Lo spazio politico per una nuova sinistra però, e indubbiamente, esiste. E in politica di solito gli spazi vuoti vengono riempiti. Quindi si deve ripartire da qui. Da un campo politico lasciato vuoto, guardando anche a quella parte di elettorato che non partecipa più alle primarie del Pd e per il momento non sembra intenzionata a votare questo partito. Esiste perché è politicamente innaturale che la destra continui a raccogliere consensi fra le fasce più deboli e impaurite della popolazione, in Francia come in Italia. Fa male sapere, per esempio, che Marine Le Pen sia andata bene nelle cinture operaie delle città industriali. Per non parlare di Donald Trump. La sinistra deve tornare a ragionare di lavoro e uguaglianza, tutele e sicurezza sociale, anche oltre e a prescindere dall’Europa. Alla quale è giusto restare ancorati, ma non a tutti i costi, non a costo di lasciare indietro milioni di persone. Esiste, perché in questi anni di governi sempre sostenuti dal Pd (anche da chi ora ha optato per la scissione) le diseguaglianze sono aumentate, così la povertà, la mancanza di lavoro e le insicurezze.

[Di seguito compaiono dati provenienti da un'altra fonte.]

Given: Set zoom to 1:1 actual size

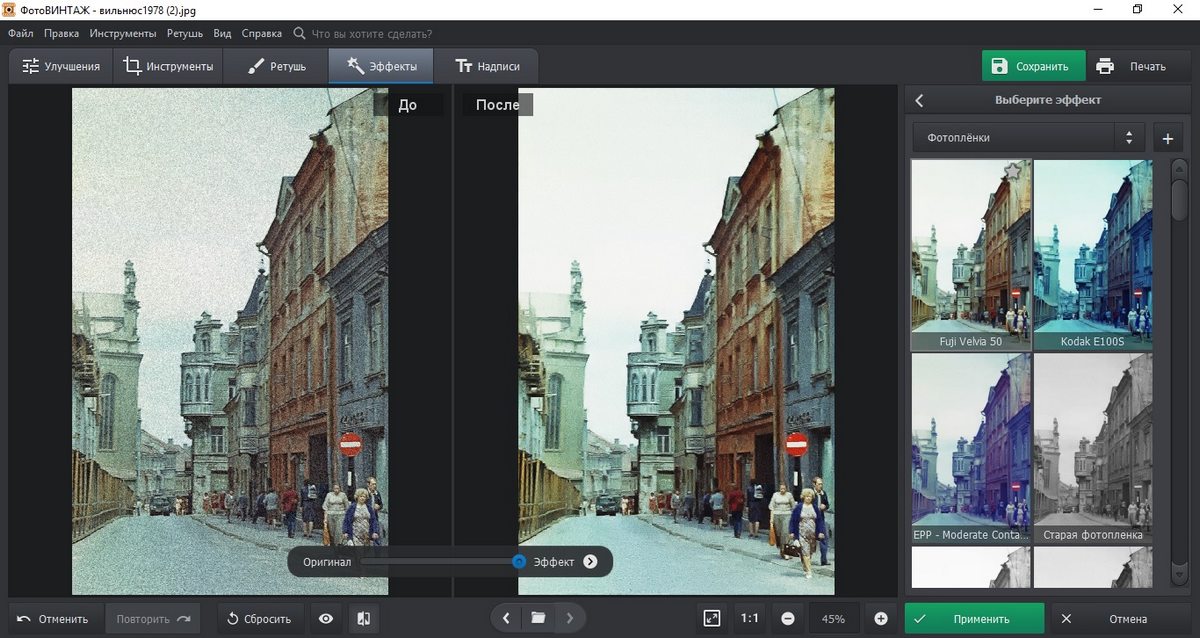Looking at the screenshot, I should tap(749, 618).
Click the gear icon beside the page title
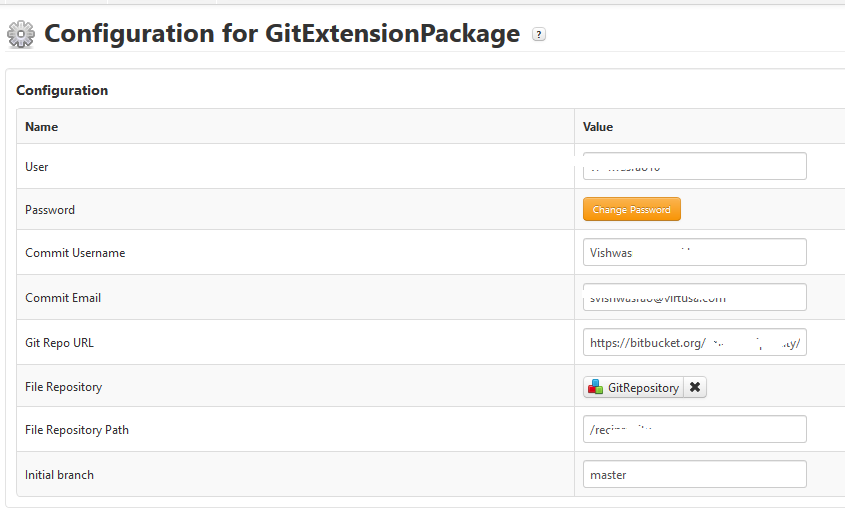 [x=21, y=35]
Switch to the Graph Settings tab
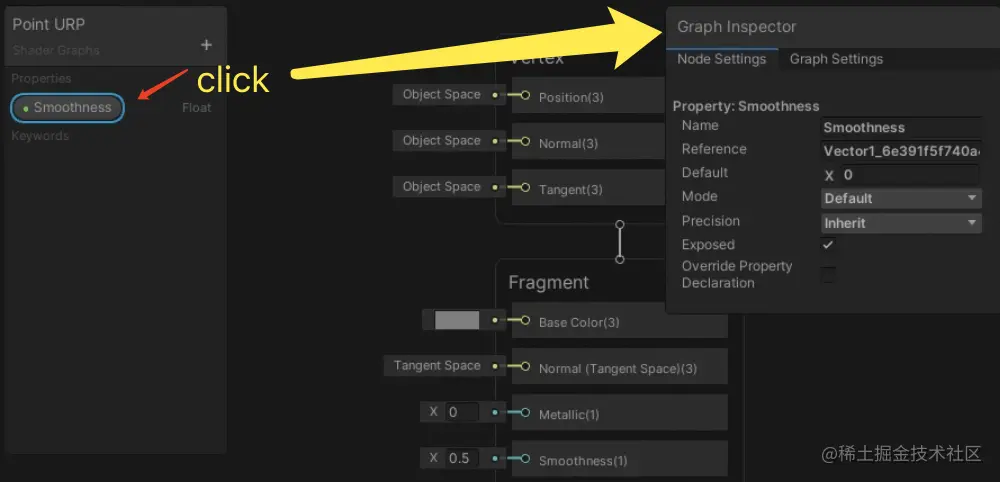Screen dimensions: 1000x482 (836, 59)
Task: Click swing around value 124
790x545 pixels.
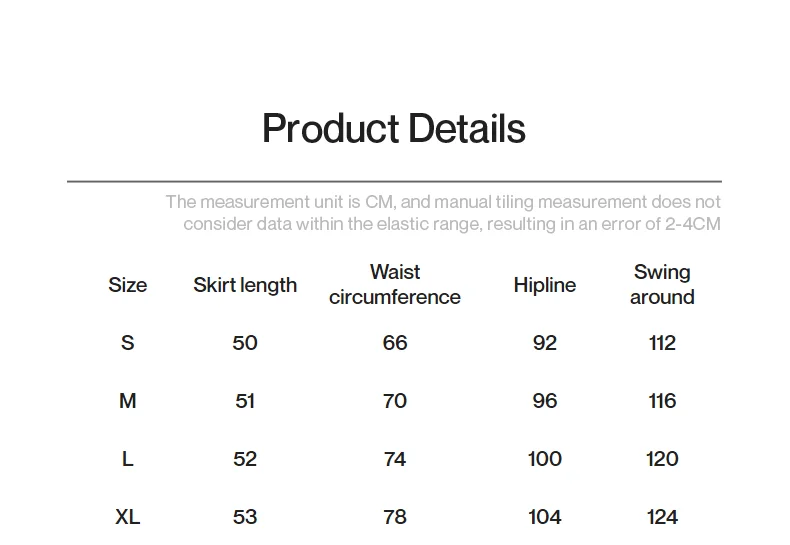Action: pyautogui.click(x=662, y=517)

Questo dibattito e questi ragionamenti possono avere corso anche nella nostra città che tra un anno andrà al voto per il rinnovo dell’amministrazione comunale?

Comprendo bene che non sia questo il punto principale, ma talvolta ragionare “in grande” può essere utile a individuare alcune priorità anche a livello locale e, soprattutto, a farsi riconoscere da un elettorato che rischia di trovarsi di fronte a una miriade di liste civiche che per loro natura tendono a essere trasversali e a mettere in secondo piano le appartenenze politiche. Questo non è per forza un male, soprattutto in una competizione comunale, ma in tempi come questi, di crisi e difficoltà, talvolta anche drammatiche, ritengo che limitarsi a “fare una lista civica” per raccogliere consensi non sia sufficiente. Come ritengo che servano risposte e chiavi di lettura “di sinistra” per interpretare una società che in pochi anni, anche a Siena, è profondamente cambiata.